Chacune de ces manipulations linguistiques peut subtilement façonner la manière dont la responsabilité, la certitude et la causalité sont comprises dans un rapport, allant au-delà de la simple description pour influencer la perception.
Les implications de ces rapports générés par l'IA sont profondes, car ils sont activement utilisés dans des décisions du monde réel, y compris les arrestations, les refus de réclamations d'assurance et les dépôts judiciaires. Souvent, le processus par lequel ces phrases sont générées n'est pas vérifié. Par exemple, une déclaration comme "Le sujet a été détenu après que des ordres aient été donnés" manque de détails cruciaux sur qui a donné les ordres ou quels étaient ces ordres. De même, "Les registres du système montrent que le suspect a nié toute implication" soulève des questions sur l'emplacement et la vérifiabilité de ces "registres du système" et sur qui a réellement entendu le démenti. Une phrase telle que "Il pourrait y avoir eu effraction" brouille la ligne entre la cause probable et la simple spéculation.
Un tel langage peut naviguer dans les systèmes juridiques sans être contesté précisément parce qu'il "sonne juste" et se conforme aux attentes institutionnelles. Cependant, il peut être structurellement vide, manquant d'un agent clair, de sources vérifiables ou d'un ancrage solide dans la réalité.
Plutôt que de plaider pour une interdiction des rapports générés par l'IA, l'article propose une solution plus pratique : rendre la syntaxe auditable. Il décrit un chemin en quatre étapes pour tracer l'évolution d'un rapport de son entrée brute à sa forme finale :
- Flux d'Entrée (Input Stream) : Les données brutes initiales, telles que les enregistrements audio, les journaux de temps ou les formulaires.
- Journal de Compilation (Compilation Log) : Un enregistrement des processus internes du système et des règles utilisées pour générer le texte.
- Trace d'Opérateur (Operator Trace) : Identification des opérateurs linguistiques spécifiques appliqués et de leur emplacement dans le texte.
- Surface Évidentielle (Evidentiary Surface) : Le rapport final et poli.

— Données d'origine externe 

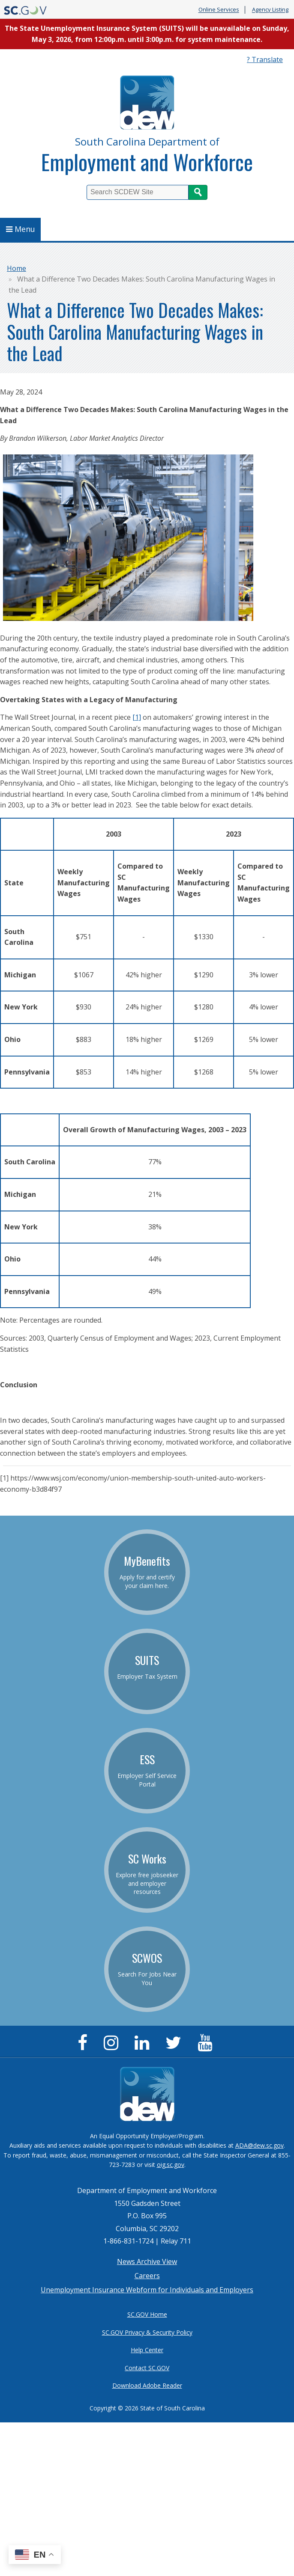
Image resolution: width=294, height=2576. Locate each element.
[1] (136, 717)
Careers (147, 2275)
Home (16, 268)
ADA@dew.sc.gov (259, 2145)
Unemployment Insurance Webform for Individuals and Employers (147, 2289)
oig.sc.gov (170, 2165)
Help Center (147, 2350)
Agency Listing (270, 10)
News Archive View (147, 2261)
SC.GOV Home (147, 2314)
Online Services (218, 10)
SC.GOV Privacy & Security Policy (147, 2332)
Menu (20, 229)
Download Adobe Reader (147, 2385)
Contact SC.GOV (147, 2368)
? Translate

Ce cadre permettrait aux institutions de retracer la construction d'une phrase particulière, d'identifier les opérateurs qui ont influencé sa formulation et d'évaluer les faiblesses probantes qui en résultent. L'article suggère également un test de dépistage : toute clause manquant d'un locuteur connu, citant des sources invérifiables ou présentant des références temporelles décalées devrait être signalée, corrigée ou exclue de l'examen.
Cette approche est innovante car elle ne tente pas de déduire une "intention" de l'IA, qu'elle ne possède pas. Au lieu de cela, elle se concentre sur la structure objective du langage généré, traitant chaque phrase comme une action. Si la structure crée l'apparence de preuve sans la substance sous-jacente, cette structure doit être rigoureusement testée. Cette solution est largement applicable aux avocats, juges, ingénieurs et éthiciens, et surtout, elle ne nécessite pas le démantèlement des flux de travail automatisés existants, car de nombreux artefacts requis – tels que les journaux, les invites et les historiques d'édition – existent déjà dans ces systèmes. La clé est de les exploiter pour une transparence et une responsabilité accrues.